*** MATERIAL SHOWN ***

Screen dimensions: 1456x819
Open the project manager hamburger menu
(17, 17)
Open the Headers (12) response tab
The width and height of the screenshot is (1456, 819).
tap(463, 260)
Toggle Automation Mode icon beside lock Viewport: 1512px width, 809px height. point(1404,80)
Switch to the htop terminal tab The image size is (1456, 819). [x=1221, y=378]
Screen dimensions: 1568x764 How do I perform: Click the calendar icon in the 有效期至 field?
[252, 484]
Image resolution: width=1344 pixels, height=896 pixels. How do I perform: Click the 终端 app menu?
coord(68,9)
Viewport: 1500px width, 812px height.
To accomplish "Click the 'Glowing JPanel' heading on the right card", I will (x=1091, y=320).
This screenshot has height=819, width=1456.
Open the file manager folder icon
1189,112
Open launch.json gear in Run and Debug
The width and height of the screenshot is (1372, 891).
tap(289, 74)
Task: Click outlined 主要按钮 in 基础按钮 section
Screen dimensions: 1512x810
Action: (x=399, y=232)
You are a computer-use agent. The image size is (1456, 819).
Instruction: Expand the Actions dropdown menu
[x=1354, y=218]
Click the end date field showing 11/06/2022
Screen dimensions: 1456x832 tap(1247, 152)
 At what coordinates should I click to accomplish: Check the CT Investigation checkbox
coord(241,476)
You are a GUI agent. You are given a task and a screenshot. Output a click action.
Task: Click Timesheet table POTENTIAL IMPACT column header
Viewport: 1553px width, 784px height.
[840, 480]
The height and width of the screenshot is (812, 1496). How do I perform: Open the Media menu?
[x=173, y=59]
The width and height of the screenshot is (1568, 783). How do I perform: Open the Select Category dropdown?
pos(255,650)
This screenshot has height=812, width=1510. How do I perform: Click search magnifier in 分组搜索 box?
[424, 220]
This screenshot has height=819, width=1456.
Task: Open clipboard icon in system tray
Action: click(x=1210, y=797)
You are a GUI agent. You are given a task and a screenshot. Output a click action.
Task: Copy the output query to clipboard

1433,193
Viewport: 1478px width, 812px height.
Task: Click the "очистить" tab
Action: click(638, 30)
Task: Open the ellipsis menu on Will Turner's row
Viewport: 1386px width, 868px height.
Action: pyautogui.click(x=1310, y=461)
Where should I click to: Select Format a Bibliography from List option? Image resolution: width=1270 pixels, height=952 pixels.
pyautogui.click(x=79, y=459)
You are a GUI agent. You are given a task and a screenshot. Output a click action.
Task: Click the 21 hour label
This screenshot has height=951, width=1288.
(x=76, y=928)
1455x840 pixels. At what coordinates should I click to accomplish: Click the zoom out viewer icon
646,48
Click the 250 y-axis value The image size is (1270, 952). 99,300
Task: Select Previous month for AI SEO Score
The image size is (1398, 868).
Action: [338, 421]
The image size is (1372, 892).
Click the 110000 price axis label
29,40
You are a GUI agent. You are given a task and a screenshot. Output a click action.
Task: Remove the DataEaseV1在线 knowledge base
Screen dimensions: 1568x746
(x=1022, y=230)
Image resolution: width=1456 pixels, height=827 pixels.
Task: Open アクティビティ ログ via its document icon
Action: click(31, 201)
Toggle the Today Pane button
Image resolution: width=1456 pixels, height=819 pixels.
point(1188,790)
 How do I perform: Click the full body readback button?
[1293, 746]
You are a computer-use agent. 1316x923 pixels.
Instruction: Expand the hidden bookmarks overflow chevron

*** End of MATERIAL SHOWN ***

_BRIEF:_
Please output the complete set of records above without any alteration.

_YOUR RESPONSE:_
Screen dimensions: 1456x819
Open the project manager hamburger menu
(17, 17)
Open the Headers (12) response tab
The width and height of the screenshot is (1456, 819).
tap(463, 260)
Toggle Automation Mode icon beside lock Viewport: 1512px width, 809px height. point(1404,80)
Switch to the htop terminal tab The image size is (1456, 819). [x=1221, y=378]
Screen dimensions: 1568x764 How do I perform: Click the calendar icon in the 有效期至 field?
[252, 484]
Image resolution: width=1344 pixels, height=896 pixels. How do I perform: Click the 终端 app menu?
coord(68,9)
Viewport: 1500px width, 812px height.
To accomplish "Click the 'Glowing JPanel' heading on the right card", I will (x=1091, y=320).
This screenshot has height=819, width=1456.
Open the file manager folder icon
1189,112
Open launch.json gear in Run and Debug
The width and height of the screenshot is (1372, 891).
tap(289, 74)
Task: Click outlined 主要按钮 in 基础按钮 section
Screen dimensions: 1512x810
Action: (x=399, y=232)
You are a computer-use agent. The image size is (1456, 819).
Instruction: Expand the Actions dropdown menu
[x=1354, y=218]
Click the end date field showing 11/06/2022
Screen dimensions: 1456x832 tap(1247, 152)
 At what coordinates should I click to accomplish: Check the CT Investigation checkbox
coord(241,476)
You are a GUI agent. You are given a task and a screenshot. Output a click action.
Task: Click Timesheet table POTENTIAL IMPACT column header
Viewport: 1553px width, 784px height.
[840, 480]
The height and width of the screenshot is (812, 1496). How do I perform: Open the Media menu?
[x=173, y=59]
The width and height of the screenshot is (1568, 783). How do I perform: Open the Select Category dropdown?
pos(255,650)
This screenshot has height=812, width=1510. How do I perform: Click search magnifier in 分组搜索 box?
[424, 220]
This screenshot has height=819, width=1456.
Task: Open clipboard icon in system tray
Action: click(x=1210, y=797)
You are a GUI agent. You are given a task and a screenshot. Output a click action.
Task: Copy the output query to clipboard

1433,193
Viewport: 1478px width, 812px height.
Task: Click the "очистить" tab
Action: click(638, 30)
Task: Open the ellipsis menu on Will Turner's row
Viewport: 1386px width, 868px height.
Action: pyautogui.click(x=1310, y=461)
Where should I click to: Select Format a Bibliography from List option? Image resolution: width=1270 pixels, height=952 pixels.
pyautogui.click(x=79, y=459)
You are a GUI agent. You are given a task and a screenshot. Output a click action.
Task: Click the 21 hour label
This screenshot has height=951, width=1288.
(x=76, y=928)
1455x840 pixels. At what coordinates should I click to accomplish: Click the zoom out viewer icon
646,48
Click the 250 y-axis value The image size is (1270, 952). 99,300
Task: Select Previous month for AI SEO Score
The image size is (1398, 868).
Action: [338, 421]
The image size is (1372, 892).
Click the 110000 price axis label
29,40
You are a GUI agent. You are given a task and a screenshot. Output a click action.
Task: Remove the DataEaseV1在线 knowledge base
Screen dimensions: 1568x746
(x=1022, y=230)
Image resolution: width=1456 pixels, height=827 pixels.
Task: Open アクティビティ ログ via its document icon
Action: click(31, 201)
Toggle the Today Pane button
Image resolution: width=1456 pixels, height=819 pixels.
point(1188,790)
 How do I perform: Click the full body readback button?
[1293, 746]
You are a computer-use agent. 1316x923 pixels.
Instruction: Expand the hidden bookmarks overflow chevron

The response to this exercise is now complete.